2.2     Aspek Kegunaan
Dengan dipahami konsep life space oleh para pengajar atau dosen, maka mereka memperoleh tambahan pengetahuan yang berharga guna dapat memahami tingkah laku peserta didik. Dengan demikian dosen dapat meramalkan, mengarahkan tingkah laku peserta didik menurut kehendak peserta didik sesuai dengan tujuan belajar yang telah ditetapkan sebelumnya. Dengan demikian proses belajar dapat berlangsung secara efektif. Lebih daripada itu, dengan memahami konsep life space maka pengajar atau dosen dapat pula belajar mengenal dan memahami diri mereka sendiri untuk selanjutnya dapat mengembangkan pribadinya sendiri.

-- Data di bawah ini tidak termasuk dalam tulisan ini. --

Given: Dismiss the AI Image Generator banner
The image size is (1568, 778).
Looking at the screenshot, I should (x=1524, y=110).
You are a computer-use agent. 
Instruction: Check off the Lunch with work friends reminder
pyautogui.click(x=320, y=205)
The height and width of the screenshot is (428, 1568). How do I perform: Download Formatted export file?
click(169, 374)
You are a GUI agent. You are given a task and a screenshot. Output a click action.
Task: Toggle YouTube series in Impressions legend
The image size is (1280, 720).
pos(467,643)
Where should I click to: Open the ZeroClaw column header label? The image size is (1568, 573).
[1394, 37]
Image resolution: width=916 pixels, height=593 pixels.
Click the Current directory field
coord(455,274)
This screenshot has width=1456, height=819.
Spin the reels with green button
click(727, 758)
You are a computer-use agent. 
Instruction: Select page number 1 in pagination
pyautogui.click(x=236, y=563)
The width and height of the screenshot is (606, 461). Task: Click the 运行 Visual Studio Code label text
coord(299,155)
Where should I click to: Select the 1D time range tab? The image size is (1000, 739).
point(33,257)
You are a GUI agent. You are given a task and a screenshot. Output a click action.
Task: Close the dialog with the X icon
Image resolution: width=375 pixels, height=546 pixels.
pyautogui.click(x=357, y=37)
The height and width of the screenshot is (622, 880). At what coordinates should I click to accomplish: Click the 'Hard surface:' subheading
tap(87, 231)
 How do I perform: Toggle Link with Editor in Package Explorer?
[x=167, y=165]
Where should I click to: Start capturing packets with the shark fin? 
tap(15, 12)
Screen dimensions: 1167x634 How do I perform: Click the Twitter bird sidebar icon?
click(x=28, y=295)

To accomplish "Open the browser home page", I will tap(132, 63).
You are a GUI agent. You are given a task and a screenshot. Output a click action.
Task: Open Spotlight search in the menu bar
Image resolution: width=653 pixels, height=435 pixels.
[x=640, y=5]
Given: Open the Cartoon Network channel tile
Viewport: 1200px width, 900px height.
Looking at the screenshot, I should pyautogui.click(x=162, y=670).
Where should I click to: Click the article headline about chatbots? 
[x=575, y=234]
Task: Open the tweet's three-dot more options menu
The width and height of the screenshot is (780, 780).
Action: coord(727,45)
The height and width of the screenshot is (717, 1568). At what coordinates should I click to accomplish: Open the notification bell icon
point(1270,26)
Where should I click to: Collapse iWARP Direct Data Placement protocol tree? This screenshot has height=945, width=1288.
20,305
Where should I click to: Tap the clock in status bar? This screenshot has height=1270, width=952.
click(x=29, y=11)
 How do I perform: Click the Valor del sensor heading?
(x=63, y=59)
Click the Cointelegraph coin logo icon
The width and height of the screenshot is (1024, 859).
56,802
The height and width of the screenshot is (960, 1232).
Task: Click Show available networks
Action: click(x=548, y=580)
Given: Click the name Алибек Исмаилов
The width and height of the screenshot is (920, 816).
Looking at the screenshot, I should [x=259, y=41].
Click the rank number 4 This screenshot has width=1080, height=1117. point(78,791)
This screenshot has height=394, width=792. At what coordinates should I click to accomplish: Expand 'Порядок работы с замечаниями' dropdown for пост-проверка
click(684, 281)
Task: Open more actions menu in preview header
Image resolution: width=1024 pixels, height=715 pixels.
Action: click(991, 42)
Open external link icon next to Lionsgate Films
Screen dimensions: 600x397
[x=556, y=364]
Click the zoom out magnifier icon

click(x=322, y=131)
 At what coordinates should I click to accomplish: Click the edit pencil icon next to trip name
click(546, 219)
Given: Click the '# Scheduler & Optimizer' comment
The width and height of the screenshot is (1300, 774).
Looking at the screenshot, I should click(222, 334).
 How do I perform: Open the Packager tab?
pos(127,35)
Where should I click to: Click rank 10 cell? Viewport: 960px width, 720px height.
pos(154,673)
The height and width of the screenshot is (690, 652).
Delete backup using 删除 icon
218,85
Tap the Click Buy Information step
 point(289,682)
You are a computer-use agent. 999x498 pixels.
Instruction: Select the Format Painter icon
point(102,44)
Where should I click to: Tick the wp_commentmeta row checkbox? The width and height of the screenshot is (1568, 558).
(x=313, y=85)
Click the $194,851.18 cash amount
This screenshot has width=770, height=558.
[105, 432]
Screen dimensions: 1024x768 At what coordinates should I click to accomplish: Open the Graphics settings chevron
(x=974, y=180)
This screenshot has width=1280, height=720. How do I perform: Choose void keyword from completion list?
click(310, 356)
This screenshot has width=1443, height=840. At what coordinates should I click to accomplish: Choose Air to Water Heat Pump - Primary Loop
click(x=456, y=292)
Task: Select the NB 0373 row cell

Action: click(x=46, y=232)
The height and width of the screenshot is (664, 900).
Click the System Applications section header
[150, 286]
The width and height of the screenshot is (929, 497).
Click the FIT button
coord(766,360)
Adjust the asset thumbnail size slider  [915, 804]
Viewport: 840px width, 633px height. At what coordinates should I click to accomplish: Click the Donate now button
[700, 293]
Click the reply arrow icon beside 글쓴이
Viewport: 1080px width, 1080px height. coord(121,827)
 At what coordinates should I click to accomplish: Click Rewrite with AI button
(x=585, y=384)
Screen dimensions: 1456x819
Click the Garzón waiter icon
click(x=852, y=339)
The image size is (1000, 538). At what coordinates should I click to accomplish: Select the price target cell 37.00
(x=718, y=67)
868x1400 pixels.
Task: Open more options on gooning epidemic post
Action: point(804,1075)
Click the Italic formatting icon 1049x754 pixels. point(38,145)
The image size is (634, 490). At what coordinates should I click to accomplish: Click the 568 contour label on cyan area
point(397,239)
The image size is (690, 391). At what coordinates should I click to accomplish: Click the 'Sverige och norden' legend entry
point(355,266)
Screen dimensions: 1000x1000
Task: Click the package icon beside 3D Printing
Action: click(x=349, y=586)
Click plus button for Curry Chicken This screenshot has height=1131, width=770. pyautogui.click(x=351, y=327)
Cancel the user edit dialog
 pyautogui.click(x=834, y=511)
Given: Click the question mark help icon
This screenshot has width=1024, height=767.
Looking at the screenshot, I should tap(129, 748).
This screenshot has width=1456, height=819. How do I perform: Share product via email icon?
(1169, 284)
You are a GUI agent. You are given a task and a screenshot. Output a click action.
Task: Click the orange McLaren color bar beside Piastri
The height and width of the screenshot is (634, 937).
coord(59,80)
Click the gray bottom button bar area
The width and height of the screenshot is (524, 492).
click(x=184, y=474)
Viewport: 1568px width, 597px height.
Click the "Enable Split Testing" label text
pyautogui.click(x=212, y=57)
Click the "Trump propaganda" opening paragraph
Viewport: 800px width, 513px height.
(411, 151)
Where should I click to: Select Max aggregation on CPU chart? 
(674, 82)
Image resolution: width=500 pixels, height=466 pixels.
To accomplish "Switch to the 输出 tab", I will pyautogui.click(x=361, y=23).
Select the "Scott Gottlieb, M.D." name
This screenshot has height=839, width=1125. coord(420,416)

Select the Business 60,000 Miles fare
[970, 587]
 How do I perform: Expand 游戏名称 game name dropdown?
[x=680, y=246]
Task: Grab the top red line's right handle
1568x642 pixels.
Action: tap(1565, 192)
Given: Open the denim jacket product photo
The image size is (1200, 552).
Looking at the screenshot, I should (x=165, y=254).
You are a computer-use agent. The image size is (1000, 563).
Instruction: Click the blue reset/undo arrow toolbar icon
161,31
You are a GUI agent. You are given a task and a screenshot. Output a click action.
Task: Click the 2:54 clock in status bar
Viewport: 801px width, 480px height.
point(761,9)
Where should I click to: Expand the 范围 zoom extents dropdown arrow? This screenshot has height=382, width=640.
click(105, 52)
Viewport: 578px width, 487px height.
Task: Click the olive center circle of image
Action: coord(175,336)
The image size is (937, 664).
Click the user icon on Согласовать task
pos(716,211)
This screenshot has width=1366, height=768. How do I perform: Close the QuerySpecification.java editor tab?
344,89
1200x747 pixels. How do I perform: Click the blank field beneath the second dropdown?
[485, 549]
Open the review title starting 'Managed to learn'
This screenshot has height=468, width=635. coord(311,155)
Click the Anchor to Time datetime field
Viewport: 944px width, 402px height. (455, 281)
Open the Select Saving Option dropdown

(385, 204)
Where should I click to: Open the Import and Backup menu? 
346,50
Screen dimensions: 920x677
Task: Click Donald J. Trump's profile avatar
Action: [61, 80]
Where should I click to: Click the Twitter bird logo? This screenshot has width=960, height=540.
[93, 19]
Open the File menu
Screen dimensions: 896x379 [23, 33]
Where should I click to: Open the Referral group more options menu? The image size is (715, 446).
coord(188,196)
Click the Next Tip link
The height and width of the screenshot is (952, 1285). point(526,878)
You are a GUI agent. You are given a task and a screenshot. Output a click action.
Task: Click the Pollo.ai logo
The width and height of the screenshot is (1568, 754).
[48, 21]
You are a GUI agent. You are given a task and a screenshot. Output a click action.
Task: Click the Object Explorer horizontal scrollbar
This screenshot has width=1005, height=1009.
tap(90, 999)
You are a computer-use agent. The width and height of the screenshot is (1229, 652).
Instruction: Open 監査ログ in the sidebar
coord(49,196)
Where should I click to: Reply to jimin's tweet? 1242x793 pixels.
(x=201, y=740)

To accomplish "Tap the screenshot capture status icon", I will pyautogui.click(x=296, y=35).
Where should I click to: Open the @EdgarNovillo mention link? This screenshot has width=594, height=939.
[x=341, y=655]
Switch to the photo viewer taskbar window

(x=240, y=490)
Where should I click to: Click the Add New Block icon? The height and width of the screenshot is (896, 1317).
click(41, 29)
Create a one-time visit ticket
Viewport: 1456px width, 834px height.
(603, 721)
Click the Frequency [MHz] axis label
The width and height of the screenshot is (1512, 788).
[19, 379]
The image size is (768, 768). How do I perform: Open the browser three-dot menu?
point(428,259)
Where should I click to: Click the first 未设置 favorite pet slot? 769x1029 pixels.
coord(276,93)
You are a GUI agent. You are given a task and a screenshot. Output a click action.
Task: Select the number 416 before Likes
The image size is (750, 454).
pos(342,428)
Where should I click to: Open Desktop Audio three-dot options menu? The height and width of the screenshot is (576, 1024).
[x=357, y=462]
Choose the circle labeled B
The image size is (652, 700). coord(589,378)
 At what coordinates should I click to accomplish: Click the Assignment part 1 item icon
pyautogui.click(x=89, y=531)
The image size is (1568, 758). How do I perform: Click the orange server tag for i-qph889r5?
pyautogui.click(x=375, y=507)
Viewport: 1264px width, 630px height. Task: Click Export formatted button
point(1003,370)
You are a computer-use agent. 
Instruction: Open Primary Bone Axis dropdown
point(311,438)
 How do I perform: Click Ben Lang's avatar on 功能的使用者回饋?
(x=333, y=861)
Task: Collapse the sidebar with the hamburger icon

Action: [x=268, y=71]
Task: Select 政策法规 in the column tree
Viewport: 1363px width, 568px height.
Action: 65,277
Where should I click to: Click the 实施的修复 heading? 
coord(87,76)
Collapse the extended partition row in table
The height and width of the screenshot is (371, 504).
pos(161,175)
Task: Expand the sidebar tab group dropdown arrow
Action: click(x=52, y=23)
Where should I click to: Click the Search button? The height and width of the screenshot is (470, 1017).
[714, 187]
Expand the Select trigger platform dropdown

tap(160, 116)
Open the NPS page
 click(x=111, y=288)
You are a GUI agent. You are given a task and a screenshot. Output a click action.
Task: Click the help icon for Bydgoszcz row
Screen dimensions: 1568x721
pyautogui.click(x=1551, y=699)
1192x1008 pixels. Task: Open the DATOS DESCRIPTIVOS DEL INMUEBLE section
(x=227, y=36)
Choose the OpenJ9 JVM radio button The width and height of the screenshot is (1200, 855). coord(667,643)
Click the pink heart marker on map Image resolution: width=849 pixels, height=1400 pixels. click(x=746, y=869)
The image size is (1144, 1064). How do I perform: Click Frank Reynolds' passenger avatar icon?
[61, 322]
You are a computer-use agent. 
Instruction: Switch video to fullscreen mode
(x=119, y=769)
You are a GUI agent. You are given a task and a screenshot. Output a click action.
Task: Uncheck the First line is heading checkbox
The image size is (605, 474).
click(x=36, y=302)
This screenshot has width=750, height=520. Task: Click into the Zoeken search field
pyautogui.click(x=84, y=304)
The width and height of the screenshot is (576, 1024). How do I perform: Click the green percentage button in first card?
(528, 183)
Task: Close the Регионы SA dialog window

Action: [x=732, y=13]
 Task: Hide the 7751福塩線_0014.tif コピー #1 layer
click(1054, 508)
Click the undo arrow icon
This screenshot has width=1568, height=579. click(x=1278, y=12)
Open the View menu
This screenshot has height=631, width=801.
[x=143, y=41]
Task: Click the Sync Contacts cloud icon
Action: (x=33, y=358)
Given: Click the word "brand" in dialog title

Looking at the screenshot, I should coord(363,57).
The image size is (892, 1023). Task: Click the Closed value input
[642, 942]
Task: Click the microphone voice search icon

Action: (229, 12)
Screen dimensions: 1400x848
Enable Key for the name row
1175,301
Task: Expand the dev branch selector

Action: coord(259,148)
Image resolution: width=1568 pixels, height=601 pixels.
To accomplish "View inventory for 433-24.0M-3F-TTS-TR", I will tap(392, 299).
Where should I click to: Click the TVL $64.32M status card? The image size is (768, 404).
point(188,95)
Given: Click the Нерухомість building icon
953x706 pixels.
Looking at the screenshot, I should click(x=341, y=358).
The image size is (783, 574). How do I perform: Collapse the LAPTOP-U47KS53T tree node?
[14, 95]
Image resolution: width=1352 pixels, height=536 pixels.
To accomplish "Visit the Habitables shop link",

2.3     Aspek Prinsip Belajar
Dengan merubah dan mengembangkan life space seseorang maka akan membawa pengaruh pula ada tingkah laku dari individu yang bersangkutan. Dengan kata lain dapat dikatakan bahwa dengan merubah life space seseorang berarti merubah tingkah laku.

3.      Jean Piaget
Menurut Jean Piaget, proses belajar pada dasarnya terdiri atas tiga bagian, yaitu asimilasi, akomodasi, dan ekuillibrasi (penyeimbangan). Proses asimilasi adalah proses penyatuan (pengintegrasian) inmformasi baru kedalam struktur kognitif yang sudah ada dalam bentuk mahasiswa. Proses akomodasi adalah penyesuaian struktur kognitif ke dalam situasi yang baru. Sedangkan proses ekuillibirasi adalah penyesesuaian kesinabungan antara asimilasi dengan akomodasi. Katakalah seorang mahasiswa yang sudah mengetahui prinsip penjumlahan, jika dosennya memperkenalkan prinsip perkalian, maka terjadilah proses pengintegrasian antara prinsip penjumlahan (yang sudah ada dibenak mahasiswa) dengan prinsip perkalian (sebagi informasi baru) yang disebut dengan proses asimilasi.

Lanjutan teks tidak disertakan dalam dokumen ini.